- [Problem to solve]: Reproduce the following entries line for line, changing nothing.

- [Task inputs]:
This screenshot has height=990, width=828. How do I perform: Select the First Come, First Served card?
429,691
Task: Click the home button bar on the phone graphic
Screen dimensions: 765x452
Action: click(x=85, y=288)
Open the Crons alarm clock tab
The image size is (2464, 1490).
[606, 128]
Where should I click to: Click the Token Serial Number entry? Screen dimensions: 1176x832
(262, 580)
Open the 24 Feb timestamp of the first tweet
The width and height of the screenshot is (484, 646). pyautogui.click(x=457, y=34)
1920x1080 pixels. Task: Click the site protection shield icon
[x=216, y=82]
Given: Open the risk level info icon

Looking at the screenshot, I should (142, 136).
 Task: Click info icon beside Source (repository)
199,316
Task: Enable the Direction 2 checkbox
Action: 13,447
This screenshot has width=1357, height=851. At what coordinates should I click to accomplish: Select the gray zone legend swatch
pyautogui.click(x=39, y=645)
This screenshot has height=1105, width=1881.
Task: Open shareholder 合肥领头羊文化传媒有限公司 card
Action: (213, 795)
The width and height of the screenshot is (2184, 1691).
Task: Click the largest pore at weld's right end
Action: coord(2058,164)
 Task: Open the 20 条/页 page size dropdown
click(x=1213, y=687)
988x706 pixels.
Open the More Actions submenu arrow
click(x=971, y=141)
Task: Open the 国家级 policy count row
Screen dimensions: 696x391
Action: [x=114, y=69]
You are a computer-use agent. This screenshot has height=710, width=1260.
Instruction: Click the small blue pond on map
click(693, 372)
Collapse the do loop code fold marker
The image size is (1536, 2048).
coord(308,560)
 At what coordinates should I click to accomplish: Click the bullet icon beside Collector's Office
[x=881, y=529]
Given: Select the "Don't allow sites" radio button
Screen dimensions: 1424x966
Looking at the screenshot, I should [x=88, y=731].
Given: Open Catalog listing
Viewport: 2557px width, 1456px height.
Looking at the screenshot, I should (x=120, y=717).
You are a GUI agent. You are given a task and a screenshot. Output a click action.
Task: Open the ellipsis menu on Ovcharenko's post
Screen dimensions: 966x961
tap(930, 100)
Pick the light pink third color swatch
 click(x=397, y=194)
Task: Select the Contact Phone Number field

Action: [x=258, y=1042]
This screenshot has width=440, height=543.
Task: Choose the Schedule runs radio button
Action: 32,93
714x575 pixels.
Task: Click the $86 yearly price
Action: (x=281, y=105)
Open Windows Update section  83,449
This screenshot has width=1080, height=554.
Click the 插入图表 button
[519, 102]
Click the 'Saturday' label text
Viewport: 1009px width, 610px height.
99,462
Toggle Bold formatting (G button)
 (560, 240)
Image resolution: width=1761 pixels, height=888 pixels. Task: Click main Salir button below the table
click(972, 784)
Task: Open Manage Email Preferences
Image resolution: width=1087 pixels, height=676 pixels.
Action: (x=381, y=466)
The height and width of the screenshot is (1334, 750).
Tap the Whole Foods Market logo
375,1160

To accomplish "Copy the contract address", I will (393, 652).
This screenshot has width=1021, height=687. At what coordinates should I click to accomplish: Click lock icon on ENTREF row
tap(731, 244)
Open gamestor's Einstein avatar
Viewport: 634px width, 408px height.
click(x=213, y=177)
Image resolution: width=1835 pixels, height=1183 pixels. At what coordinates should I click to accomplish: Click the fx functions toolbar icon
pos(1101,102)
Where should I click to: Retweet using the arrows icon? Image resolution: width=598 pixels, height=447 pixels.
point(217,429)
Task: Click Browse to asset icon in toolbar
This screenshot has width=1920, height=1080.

- [Solution]:
This screenshot has height=990, width=828. How do I perform: Select the First Come, First Served card?
429,691
Task: Click the home button bar on the phone graphic
Screen dimensions: 765x452
Action: click(x=85, y=288)
Open the Crons alarm clock tab
The image size is (2464, 1490).
[606, 128]
Where should I click to: Click the Token Serial Number entry? Screen dimensions: 1176x832
(262, 580)
Open the 24 Feb timestamp of the first tweet
The width and height of the screenshot is (484, 646). pyautogui.click(x=457, y=34)
1920x1080 pixels. Task: Click the site protection shield icon
[x=216, y=82]
Given: Open the risk level info icon

Looking at the screenshot, I should (142, 136).
 Task: Click info icon beside Source (repository)
199,316
Task: Enable the Direction 2 checkbox
Action: 13,447
This screenshot has width=1357, height=851. At what coordinates should I click to accomplish: Select the gray zone legend swatch
pyautogui.click(x=39, y=645)
This screenshot has height=1105, width=1881.
Task: Open shareholder 合肥领头羊文化传媒有限公司 card
Action: (213, 795)
The width and height of the screenshot is (2184, 1691).
Task: Click the largest pore at weld's right end
Action: coord(2058,164)
 Task: Open the 20 条/页 page size dropdown
click(x=1213, y=687)
988x706 pixels.
Open the More Actions submenu arrow
click(x=971, y=141)
Task: Open the 国家级 policy count row
Screen dimensions: 696x391
Action: [x=114, y=69]
You are a computer-use agent. This screenshot has height=710, width=1260.
Instruction: Click the small blue pond on map
click(693, 372)
Collapse the do loop code fold marker
The image size is (1536, 2048).
coord(308,560)
 At what coordinates should I click to accomplish: Click the bullet icon beside Collector's Office
[x=881, y=529]
Given: Select the "Don't allow sites" radio button
Screen dimensions: 1424x966
Looking at the screenshot, I should [x=88, y=731].
Given: Open Catalog listing
Viewport: 2557px width, 1456px height.
Looking at the screenshot, I should (x=120, y=717).
You are a GUI agent. You are given a task and a screenshot. Output a click action.
Task: Open the ellipsis menu on Ovcharenko's post
Screen dimensions: 966x961
tap(930, 100)
Pick the light pink third color swatch
 click(x=397, y=194)
Task: Select the Contact Phone Number field

Action: [x=258, y=1042]
This screenshot has width=440, height=543.
Task: Choose the Schedule runs radio button
Action: 32,93
714x575 pixels.
Task: Click the $86 yearly price
Action: (x=281, y=105)
Open Windows Update section  83,449
This screenshot has width=1080, height=554.
Click the 插入图表 button
[519, 102]
Click the 'Saturday' label text
Viewport: 1009px width, 610px height.
99,462
Toggle Bold formatting (G button)
 (560, 240)
Image resolution: width=1761 pixels, height=888 pixels. Task: Click main Salir button below the table
click(972, 784)
Task: Open Manage Email Preferences
Image resolution: width=1087 pixels, height=676 pixels.
Action: (x=381, y=466)
The height and width of the screenshot is (1334, 750).
Tap the Whole Foods Market logo
375,1160

To accomplish "Copy the contract address", I will (393, 652).
This screenshot has width=1021, height=687. At what coordinates should I click to accomplish: Click lock icon on ENTREF row
tap(731, 244)
Open gamestor's Einstein avatar
Viewport: 634px width, 408px height.
click(x=213, y=177)
Image resolution: width=1835 pixels, height=1183 pixels. At what coordinates should I click to accomplish: Click the fx functions toolbar icon
pos(1101,102)
Where should I click to: Retweet using the arrows icon? Image resolution: width=598 pixels, height=447 pixels.
point(217,429)
Task: Click Browse to asset icon in toolbar
This screenshot has width=1920, height=1080.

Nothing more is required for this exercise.